Segment Open

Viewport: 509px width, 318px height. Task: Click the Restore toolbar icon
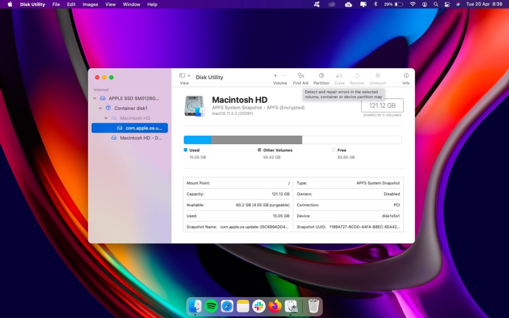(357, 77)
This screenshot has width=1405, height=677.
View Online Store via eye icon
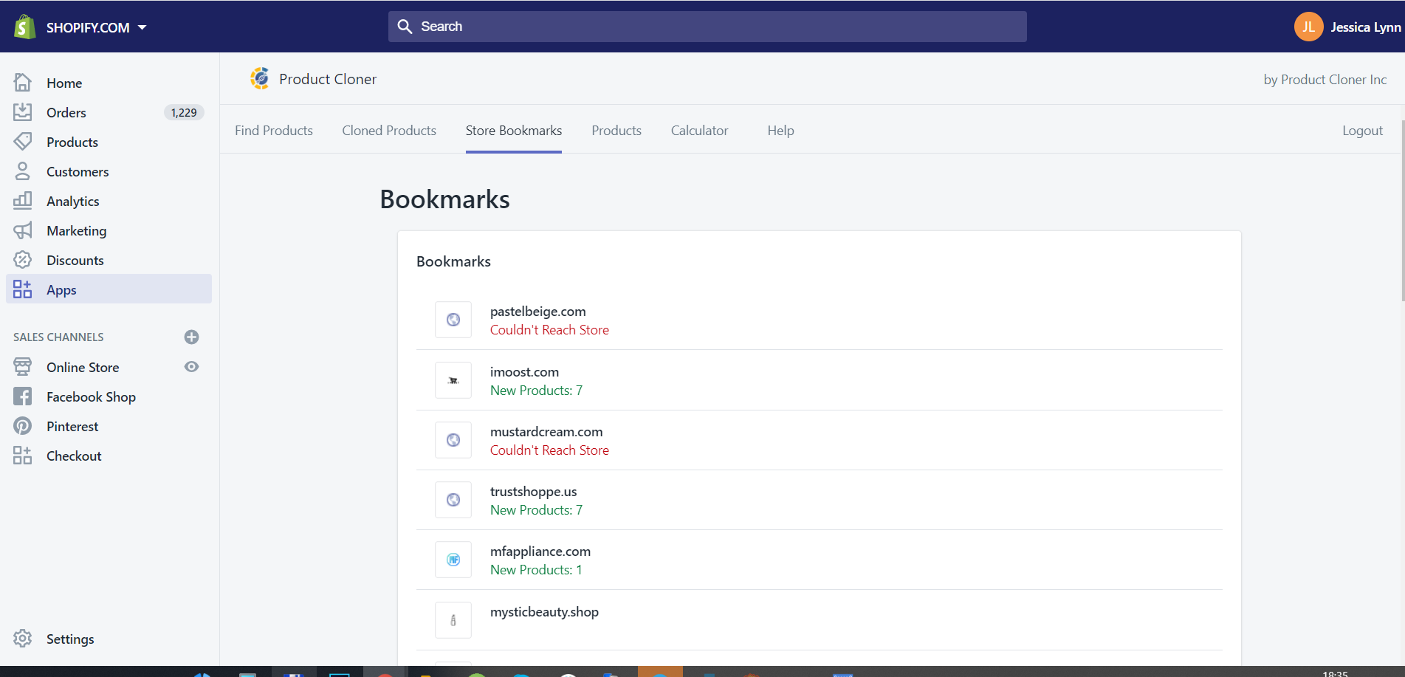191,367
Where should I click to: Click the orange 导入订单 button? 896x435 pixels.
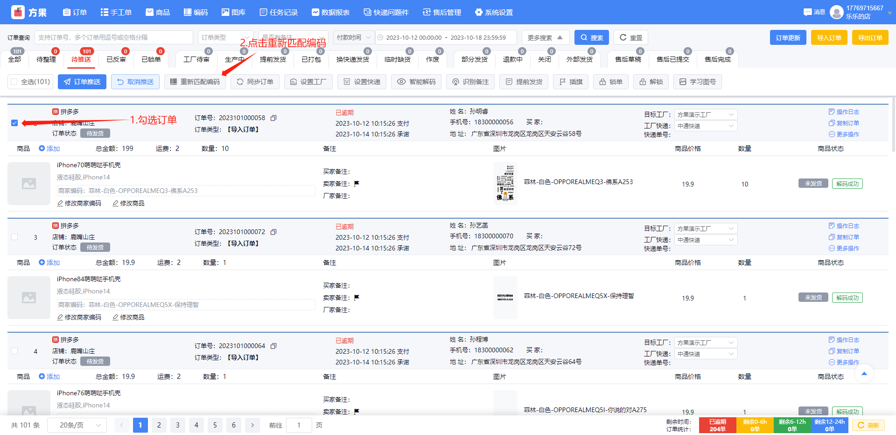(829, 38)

Segment Closed

__Work instruction__
An exact copy of the lines from the line containing "View Online Store via eye icon" through the final line of the listing, without pictures, is the expected result.

__Solution to this exercise__
View Online Store via eye icon
191,367
Where should I click to: Click the orange 导入订单 button? 896x435 pixels.
(829, 38)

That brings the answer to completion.